The building on the shoreline of St. Tropez were unexpectedly unpretentious. I would have thought I would be seeing expensive sprawling villas and modern high rise buildings. But the captivating building with the graceful church steeple overshadowing a quaint looking town with a little beach was very appealing.

Once again we were treated to shows from the French Aerobatic Team as fighter jets in formation with trails of colored smoke left a wake in the sky. That evening, after all the boats had departed to points unknown (where DO they all go at night??) and the sea settled, another grandioso display of fireworks was a perfect ending to the day.


Next morn we anchored closer to the town of St Tropez and took the tender to the marina. As far as we could ascertain, St. Tropez is all about how much wealth one can display and the superyachts that are flaunted by the very rich, or the wannabies. A huge display of affluence--older people, crooks, tax exiles? Who else can afford such luxury! Ashore, it was shopping, shopping, shopping. French fashion, big names. There was a market going on but the crowds were so ferocious that we fled to the back streets for a quieter explore of the old town.

The Old Town of St. Tropez was nothing like I expected. Not glitz or luxury, just high prices in an old French town that was probably quaint and charming not long ago, before the hoards of tourist made their invasion, flooding the streets to capacity.

We stood in line at a bakery for a baguette and returned to the boat for lunch and a reprieve from the maddening crowds.
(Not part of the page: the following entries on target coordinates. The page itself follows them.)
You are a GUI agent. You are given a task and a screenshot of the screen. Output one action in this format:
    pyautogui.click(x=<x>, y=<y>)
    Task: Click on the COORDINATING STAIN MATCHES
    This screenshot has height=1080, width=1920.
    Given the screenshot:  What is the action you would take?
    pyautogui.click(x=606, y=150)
After a few trips to town we soused out the famous beaches, where the Stars hang out!


August 17/09

We set sail for the Balearic group of Islands, stopping at some islands off the coast of France because we did not have any breeze to sail. Taking a chance on the light wind weather forecast, we did manage a slow sail and motor making the 230 miles to the Balearic Islands (Spain) in 3 days and 2 nights. We had several whale sightings and caught a tuna (which got away).
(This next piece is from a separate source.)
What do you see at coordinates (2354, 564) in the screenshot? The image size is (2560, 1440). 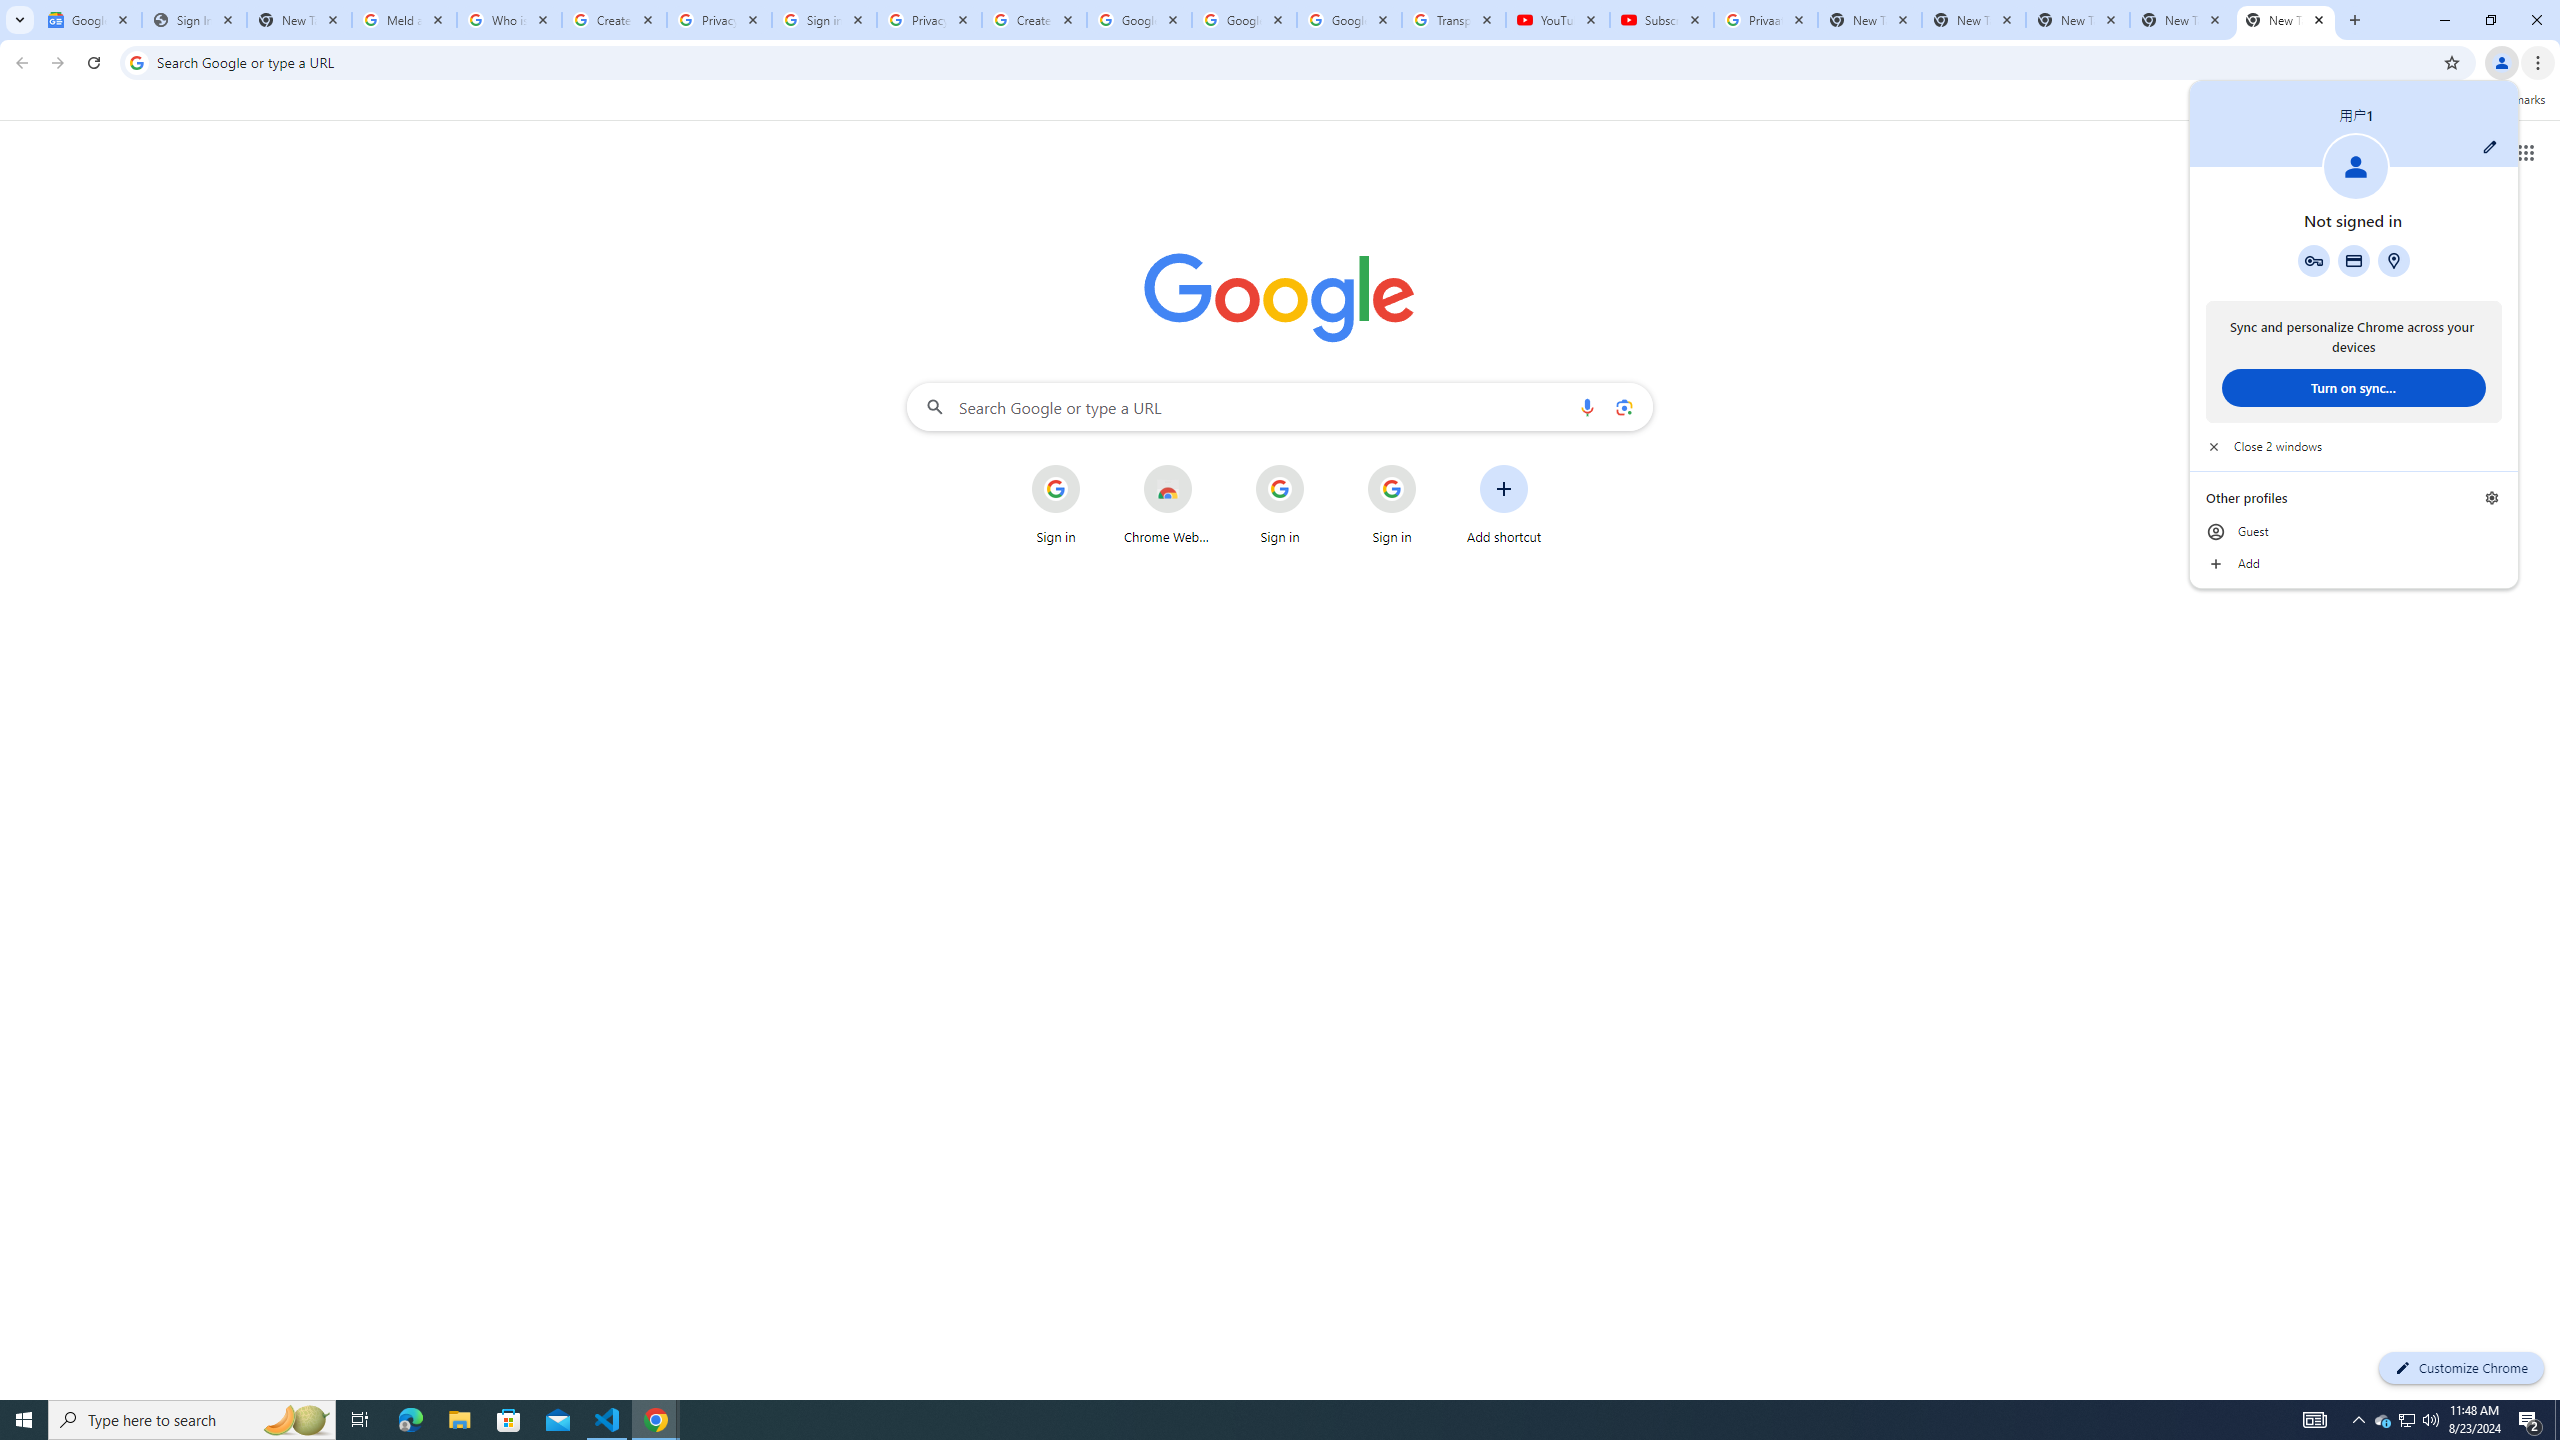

Under a sliver of a moon, it was a quiet night, with the usual radio chatter, the fishermen using the radio like 5 year olds, making rude, grunting  and animal noises and clogging up channel 16 which is supposed to be an emergency channel. It amazes me how this phenomenon is common throughout the world. We have heard this nightly bantering on both hemispheres in every language!